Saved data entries
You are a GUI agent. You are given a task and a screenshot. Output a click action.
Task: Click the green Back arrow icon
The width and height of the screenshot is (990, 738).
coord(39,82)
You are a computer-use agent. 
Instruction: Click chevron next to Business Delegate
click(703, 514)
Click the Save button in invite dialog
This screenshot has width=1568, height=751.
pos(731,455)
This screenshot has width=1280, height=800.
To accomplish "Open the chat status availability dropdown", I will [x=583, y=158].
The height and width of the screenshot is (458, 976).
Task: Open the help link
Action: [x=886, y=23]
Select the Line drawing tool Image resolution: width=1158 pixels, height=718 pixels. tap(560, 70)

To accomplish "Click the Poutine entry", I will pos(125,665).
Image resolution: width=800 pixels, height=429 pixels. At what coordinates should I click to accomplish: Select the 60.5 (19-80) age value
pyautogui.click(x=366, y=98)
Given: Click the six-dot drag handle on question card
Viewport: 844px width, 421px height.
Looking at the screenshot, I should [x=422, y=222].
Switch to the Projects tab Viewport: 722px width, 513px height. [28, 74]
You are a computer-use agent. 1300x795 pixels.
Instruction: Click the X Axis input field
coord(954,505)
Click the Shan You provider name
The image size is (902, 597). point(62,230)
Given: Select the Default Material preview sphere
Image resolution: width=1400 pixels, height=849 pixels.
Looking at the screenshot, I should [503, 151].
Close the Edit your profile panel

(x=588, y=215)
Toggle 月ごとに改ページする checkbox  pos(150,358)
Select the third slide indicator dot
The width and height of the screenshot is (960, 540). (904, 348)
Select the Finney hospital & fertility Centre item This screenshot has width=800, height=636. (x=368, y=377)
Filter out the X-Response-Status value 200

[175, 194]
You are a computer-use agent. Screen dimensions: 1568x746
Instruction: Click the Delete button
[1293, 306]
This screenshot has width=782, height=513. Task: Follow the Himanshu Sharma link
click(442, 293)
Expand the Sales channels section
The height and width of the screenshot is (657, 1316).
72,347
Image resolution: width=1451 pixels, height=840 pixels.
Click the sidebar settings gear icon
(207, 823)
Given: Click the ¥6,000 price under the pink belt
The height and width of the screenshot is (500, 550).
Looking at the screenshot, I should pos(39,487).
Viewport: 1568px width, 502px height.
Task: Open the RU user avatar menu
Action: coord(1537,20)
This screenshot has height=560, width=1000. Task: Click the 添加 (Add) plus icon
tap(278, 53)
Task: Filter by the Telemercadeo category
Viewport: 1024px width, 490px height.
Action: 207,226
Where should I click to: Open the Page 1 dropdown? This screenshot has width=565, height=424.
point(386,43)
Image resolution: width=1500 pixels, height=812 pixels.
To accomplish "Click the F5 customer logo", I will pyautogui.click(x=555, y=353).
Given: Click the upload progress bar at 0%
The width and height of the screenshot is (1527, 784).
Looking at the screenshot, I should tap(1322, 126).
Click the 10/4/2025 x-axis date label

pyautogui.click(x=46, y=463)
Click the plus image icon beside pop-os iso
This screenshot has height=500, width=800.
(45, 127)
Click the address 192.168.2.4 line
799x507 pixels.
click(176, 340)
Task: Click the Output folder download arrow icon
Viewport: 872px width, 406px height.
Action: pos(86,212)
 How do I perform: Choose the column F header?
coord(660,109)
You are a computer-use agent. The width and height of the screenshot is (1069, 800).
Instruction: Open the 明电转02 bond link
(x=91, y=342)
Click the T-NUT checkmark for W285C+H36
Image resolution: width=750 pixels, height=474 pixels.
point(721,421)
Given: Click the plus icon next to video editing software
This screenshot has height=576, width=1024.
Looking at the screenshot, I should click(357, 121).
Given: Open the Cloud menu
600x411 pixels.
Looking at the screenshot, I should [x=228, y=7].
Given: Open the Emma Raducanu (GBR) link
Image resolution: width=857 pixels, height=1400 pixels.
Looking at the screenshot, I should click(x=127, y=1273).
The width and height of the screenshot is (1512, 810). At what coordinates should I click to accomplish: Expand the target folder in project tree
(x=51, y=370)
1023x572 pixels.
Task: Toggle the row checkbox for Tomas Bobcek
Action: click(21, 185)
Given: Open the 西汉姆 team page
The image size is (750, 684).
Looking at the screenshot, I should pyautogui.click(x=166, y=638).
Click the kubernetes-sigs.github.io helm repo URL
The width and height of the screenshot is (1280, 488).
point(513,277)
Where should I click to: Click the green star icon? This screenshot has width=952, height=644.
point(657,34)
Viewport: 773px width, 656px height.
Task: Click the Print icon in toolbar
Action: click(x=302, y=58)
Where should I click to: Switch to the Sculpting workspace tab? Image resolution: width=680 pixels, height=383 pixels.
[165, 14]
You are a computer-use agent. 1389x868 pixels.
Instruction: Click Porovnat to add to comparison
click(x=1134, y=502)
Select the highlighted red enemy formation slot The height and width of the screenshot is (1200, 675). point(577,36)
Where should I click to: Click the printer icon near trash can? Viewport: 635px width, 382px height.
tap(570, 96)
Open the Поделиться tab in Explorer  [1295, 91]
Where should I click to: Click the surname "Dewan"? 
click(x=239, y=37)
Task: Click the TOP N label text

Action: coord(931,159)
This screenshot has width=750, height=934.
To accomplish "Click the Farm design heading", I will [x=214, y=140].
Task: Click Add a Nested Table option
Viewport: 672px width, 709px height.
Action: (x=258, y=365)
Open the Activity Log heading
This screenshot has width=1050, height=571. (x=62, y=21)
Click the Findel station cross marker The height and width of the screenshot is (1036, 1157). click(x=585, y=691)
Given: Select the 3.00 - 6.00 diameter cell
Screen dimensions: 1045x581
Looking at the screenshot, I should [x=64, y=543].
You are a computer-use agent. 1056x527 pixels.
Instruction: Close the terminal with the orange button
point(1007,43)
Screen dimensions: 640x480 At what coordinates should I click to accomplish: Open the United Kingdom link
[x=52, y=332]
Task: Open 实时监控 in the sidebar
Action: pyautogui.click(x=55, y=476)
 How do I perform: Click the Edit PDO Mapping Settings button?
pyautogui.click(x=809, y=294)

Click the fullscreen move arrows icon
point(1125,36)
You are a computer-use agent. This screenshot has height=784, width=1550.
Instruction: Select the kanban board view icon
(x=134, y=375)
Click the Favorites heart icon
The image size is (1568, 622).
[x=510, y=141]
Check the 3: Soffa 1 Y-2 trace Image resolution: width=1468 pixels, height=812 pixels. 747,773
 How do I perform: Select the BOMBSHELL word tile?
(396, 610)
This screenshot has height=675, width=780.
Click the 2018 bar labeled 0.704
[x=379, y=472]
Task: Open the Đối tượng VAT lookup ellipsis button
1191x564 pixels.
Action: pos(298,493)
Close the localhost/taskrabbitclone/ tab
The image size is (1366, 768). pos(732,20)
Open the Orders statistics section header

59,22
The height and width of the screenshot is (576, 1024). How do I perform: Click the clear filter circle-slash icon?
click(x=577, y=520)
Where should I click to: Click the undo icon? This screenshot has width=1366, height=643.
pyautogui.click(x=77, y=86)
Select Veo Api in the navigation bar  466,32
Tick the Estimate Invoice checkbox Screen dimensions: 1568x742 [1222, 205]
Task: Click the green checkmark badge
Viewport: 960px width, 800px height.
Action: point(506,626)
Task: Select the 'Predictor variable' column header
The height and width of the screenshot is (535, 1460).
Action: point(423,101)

Exercise: Every line above should be written out again exactly as it stands.

Expected answer:
You are a GUI agent. You are given a task and a screenshot. Output a click action.
Task: Click the green Back arrow icon
The width and height of the screenshot is (990, 738).
coord(39,82)
You are a computer-use agent. 
Instruction: Click chevron next to Business Delegate
click(703, 514)
Click the Save button in invite dialog
This screenshot has width=1568, height=751.
pos(731,455)
This screenshot has width=1280, height=800.
To accomplish "Open the chat status availability dropdown", I will [x=583, y=158].
The height and width of the screenshot is (458, 976).
Task: Open the help link
Action: [x=886, y=23]
Select the Line drawing tool Image resolution: width=1158 pixels, height=718 pixels. tap(560, 70)

To accomplish "Click the Poutine entry", I will pos(125,665).
Image resolution: width=800 pixels, height=429 pixels. At what coordinates should I click to accomplish: Select the 60.5 (19-80) age value
pyautogui.click(x=366, y=98)
Given: Click the six-dot drag handle on question card
Viewport: 844px width, 421px height.
Looking at the screenshot, I should [x=422, y=222].
Switch to the Projects tab Viewport: 722px width, 513px height. [28, 74]
You are a computer-use agent. 1300x795 pixels.
Instruction: Click the X Axis input field
coord(954,505)
Click the Shan You provider name
The image size is (902, 597). point(62,230)
Given: Select the Default Material preview sphere
Image resolution: width=1400 pixels, height=849 pixels.
Looking at the screenshot, I should [503, 151].
Close the Edit your profile panel

(x=588, y=215)
Toggle 月ごとに改ページする checkbox  pos(150,358)
Select the third slide indicator dot
The width and height of the screenshot is (960, 540). (904, 348)
Select the Finney hospital & fertility Centre item This screenshot has width=800, height=636. (x=368, y=377)
Filter out the X-Response-Status value 200

[175, 194]
You are a computer-use agent. Screen dimensions: 1568x746
Instruction: Click the Delete button
[1293, 306]
This screenshot has width=782, height=513. Task: Follow the Himanshu Sharma link
click(442, 293)
Expand the Sales channels section
The height and width of the screenshot is (657, 1316).
72,347
Image resolution: width=1451 pixels, height=840 pixels.
Click the sidebar settings gear icon
(207, 823)
Given: Click the ¥6,000 price under the pink belt
The height and width of the screenshot is (500, 550).
Looking at the screenshot, I should pos(39,487).
Viewport: 1568px width, 502px height.
Task: Open the RU user avatar menu
Action: coord(1537,20)
This screenshot has height=560, width=1000. Task: Click the 添加 (Add) plus icon
tap(278, 53)
Task: Filter by the Telemercadeo category
Viewport: 1024px width, 490px height.
Action: 207,226
Where should I click to: Open the Page 1 dropdown? This screenshot has width=565, height=424.
point(386,43)
Image resolution: width=1500 pixels, height=812 pixels.
To accomplish "Click the F5 customer logo", I will pyautogui.click(x=555, y=353).
Given: Click the upload progress bar at 0%
The width and height of the screenshot is (1527, 784).
Looking at the screenshot, I should tap(1322, 126).
Click the 10/4/2025 x-axis date label

pyautogui.click(x=46, y=463)
Click the plus image icon beside pop-os iso
This screenshot has height=500, width=800.
(45, 127)
Click the address 192.168.2.4 line
799x507 pixels.
click(176, 340)
Task: Click the Output folder download arrow icon
Viewport: 872px width, 406px height.
Action: pos(86,212)
 How do I perform: Choose the column F header?
coord(660,109)
You are a computer-use agent. The width and height of the screenshot is (1069, 800).
Instruction: Open the 明电转02 bond link
(x=91, y=342)
Click the T-NUT checkmark for W285C+H36
Image resolution: width=750 pixels, height=474 pixels.
point(721,421)
Given: Click the plus icon next to video editing software
This screenshot has height=576, width=1024.
Looking at the screenshot, I should click(357, 121).
Given: Open the Cloud menu
600x411 pixels.
Looking at the screenshot, I should [x=228, y=7].
Given: Open the Emma Raducanu (GBR) link
Image resolution: width=857 pixels, height=1400 pixels.
Looking at the screenshot, I should click(x=127, y=1273).
The width and height of the screenshot is (1512, 810). At what coordinates should I click to accomplish: Expand the target folder in project tree
(x=51, y=370)
1023x572 pixels.
Task: Toggle the row checkbox for Tomas Bobcek
Action: click(21, 185)
Given: Open the 西汉姆 team page
The image size is (750, 684).
Looking at the screenshot, I should pyautogui.click(x=166, y=638).
Click the kubernetes-sigs.github.io helm repo URL
The width and height of the screenshot is (1280, 488).
point(513,277)
Where should I click to: Click the green star icon? This screenshot has width=952, height=644.
point(657,34)
Viewport: 773px width, 656px height.
Task: Click the Print icon in toolbar
Action: click(x=302, y=58)
Where should I click to: Switch to the Sculpting workspace tab? Image resolution: width=680 pixels, height=383 pixels.
[165, 14]
You are a computer-use agent. 1389x868 pixels.
Instruction: Click Porovnat to add to comparison
click(x=1134, y=502)
Select the highlighted red enemy formation slot The height and width of the screenshot is (1200, 675). point(577,36)
Where should I click to: Click the printer icon near trash can? Viewport: 635px width, 382px height.
tap(570, 96)
Open the Поделиться tab in Explorer  [1295, 91]
Where should I click to: Click the surname "Dewan"? 
click(x=239, y=37)
Task: Click the TOP N label text

Action: coord(931,159)
This screenshot has width=750, height=934.
To accomplish "Click the Farm design heading", I will [x=214, y=140].
Task: Click Add a Nested Table option
Viewport: 672px width, 709px height.
Action: (x=258, y=365)
Open the Activity Log heading
This screenshot has width=1050, height=571. (x=62, y=21)
Click the Findel station cross marker The height and width of the screenshot is (1036, 1157). click(x=585, y=691)
Given: Select the 3.00 - 6.00 diameter cell
Screen dimensions: 1045x581
Looking at the screenshot, I should [x=64, y=543].
You are a computer-use agent. 1056x527 pixels.
Instruction: Close the terminal with the orange button
point(1007,43)
Screen dimensions: 640x480 At what coordinates should I click to accomplish: Open the United Kingdom link
[x=52, y=332]
Task: Open 实时监控 in the sidebar
Action: pyautogui.click(x=55, y=476)
 How do I perform: Click the Edit PDO Mapping Settings button?
pyautogui.click(x=809, y=294)

Click the fullscreen move arrows icon
point(1125,36)
You are a computer-use agent. This screenshot has height=784, width=1550.
Instruction: Select the kanban board view icon
(x=134, y=375)
Click the Favorites heart icon
The image size is (1568, 622).
[x=510, y=141]
Check the 3: Soffa 1 Y-2 trace Image resolution: width=1468 pixels, height=812 pixels. 747,773
 How do I perform: Select the BOMBSHELL word tile?
(396, 610)
This screenshot has height=675, width=780.
Click the 2018 bar labeled 0.704
[x=379, y=472]
Task: Open the Đối tượng VAT lookup ellipsis button
1191x564 pixels.
Action: pos(298,493)
Close the localhost/taskrabbitclone/ tab
The image size is (1366, 768). pos(732,20)
Open the Orders statistics section header

59,22
The height and width of the screenshot is (576, 1024). How do I perform: Click the clear filter circle-slash icon?
click(x=577, y=520)
Where should I click to: Click the undo icon? This screenshot has width=1366, height=643.
pyautogui.click(x=77, y=86)
Select Veo Api in the navigation bar  466,32
Tick the Estimate Invoice checkbox Screen dimensions: 1568x742 [1222, 205]
Task: Click the green checkmark badge
Viewport: 960px width, 800px height.
Action: point(506,626)
Task: Select the 'Predictor variable' column header
The height and width of the screenshot is (535, 1460).
Action: point(423,101)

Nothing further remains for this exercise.